• _Requirement_:
The answer must consist of each line of the records below that contains the string "toolbar".

Stored records
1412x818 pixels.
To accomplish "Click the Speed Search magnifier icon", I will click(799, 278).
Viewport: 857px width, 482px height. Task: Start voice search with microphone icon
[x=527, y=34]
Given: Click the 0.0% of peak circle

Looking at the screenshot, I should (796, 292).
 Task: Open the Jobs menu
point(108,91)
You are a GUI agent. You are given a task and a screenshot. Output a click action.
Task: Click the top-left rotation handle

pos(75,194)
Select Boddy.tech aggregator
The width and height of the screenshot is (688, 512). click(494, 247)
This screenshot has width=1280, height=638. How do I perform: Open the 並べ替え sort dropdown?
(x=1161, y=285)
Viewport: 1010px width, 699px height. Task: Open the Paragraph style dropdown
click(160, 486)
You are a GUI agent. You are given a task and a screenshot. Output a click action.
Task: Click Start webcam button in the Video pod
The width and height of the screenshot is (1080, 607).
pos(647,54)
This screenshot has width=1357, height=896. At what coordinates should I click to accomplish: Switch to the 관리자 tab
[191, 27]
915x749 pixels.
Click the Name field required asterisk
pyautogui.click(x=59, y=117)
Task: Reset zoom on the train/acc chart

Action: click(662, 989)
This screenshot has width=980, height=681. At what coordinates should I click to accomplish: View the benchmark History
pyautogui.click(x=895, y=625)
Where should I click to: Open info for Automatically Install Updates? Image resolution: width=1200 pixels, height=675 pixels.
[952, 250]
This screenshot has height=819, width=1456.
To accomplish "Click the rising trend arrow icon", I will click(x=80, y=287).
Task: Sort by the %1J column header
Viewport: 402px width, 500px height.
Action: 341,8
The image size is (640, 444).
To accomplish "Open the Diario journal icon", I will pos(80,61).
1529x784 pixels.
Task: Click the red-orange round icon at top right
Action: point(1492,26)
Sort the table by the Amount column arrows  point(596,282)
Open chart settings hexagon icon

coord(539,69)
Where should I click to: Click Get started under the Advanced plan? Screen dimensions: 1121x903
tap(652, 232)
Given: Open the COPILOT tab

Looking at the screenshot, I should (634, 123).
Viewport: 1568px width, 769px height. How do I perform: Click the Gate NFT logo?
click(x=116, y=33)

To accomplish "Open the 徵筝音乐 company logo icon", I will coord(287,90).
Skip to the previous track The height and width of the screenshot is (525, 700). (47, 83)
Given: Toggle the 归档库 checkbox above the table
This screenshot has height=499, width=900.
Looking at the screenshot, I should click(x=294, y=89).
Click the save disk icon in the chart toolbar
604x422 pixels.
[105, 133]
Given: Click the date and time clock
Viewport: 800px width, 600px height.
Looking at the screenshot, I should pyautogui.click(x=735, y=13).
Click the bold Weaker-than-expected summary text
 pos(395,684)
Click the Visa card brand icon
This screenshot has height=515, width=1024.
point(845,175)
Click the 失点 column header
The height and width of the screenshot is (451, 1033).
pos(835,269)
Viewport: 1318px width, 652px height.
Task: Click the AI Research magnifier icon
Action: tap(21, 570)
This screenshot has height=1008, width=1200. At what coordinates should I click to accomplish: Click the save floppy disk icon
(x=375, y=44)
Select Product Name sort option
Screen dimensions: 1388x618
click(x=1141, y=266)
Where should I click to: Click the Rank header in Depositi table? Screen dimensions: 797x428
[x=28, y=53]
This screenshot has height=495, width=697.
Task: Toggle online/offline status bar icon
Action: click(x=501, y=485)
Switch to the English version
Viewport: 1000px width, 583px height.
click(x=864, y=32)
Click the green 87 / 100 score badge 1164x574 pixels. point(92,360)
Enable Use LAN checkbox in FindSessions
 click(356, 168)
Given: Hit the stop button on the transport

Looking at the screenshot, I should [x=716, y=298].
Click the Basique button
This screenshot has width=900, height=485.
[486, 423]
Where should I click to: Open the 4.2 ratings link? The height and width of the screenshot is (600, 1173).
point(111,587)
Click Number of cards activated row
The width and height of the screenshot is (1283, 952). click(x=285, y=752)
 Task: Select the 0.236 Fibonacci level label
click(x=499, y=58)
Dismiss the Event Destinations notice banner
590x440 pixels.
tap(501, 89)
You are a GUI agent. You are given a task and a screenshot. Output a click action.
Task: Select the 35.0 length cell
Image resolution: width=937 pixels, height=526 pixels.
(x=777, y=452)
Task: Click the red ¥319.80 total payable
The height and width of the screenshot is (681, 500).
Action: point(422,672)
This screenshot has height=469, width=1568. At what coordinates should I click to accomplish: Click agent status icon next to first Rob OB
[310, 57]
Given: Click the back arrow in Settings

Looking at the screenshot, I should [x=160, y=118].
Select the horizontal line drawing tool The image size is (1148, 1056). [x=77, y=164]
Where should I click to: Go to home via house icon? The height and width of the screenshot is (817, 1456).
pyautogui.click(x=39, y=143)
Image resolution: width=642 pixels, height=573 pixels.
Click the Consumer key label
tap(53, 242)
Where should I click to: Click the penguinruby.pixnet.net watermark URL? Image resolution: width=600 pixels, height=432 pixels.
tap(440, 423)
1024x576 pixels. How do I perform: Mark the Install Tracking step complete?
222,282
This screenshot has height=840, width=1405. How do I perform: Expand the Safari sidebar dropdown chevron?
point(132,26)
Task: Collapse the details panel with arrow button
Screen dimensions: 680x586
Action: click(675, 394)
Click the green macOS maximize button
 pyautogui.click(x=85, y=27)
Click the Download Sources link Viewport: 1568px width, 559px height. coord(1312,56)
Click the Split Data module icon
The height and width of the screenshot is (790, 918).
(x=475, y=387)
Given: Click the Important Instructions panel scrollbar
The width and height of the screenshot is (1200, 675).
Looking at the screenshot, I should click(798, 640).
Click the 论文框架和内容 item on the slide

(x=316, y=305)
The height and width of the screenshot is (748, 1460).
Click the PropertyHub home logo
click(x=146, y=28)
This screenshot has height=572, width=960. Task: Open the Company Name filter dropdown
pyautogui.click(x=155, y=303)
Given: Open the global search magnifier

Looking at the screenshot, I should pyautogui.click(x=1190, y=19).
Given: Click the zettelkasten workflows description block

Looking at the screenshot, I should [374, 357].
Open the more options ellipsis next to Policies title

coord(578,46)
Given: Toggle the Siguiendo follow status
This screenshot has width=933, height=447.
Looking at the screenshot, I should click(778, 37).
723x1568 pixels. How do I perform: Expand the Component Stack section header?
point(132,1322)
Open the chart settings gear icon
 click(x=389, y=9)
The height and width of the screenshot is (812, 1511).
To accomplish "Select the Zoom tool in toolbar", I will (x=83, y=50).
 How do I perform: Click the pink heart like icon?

• _Solution_:
Click the save disk icon in the chart toolbar
To accomplish "Select the Zoom tool in toolbar", I will (x=83, y=50).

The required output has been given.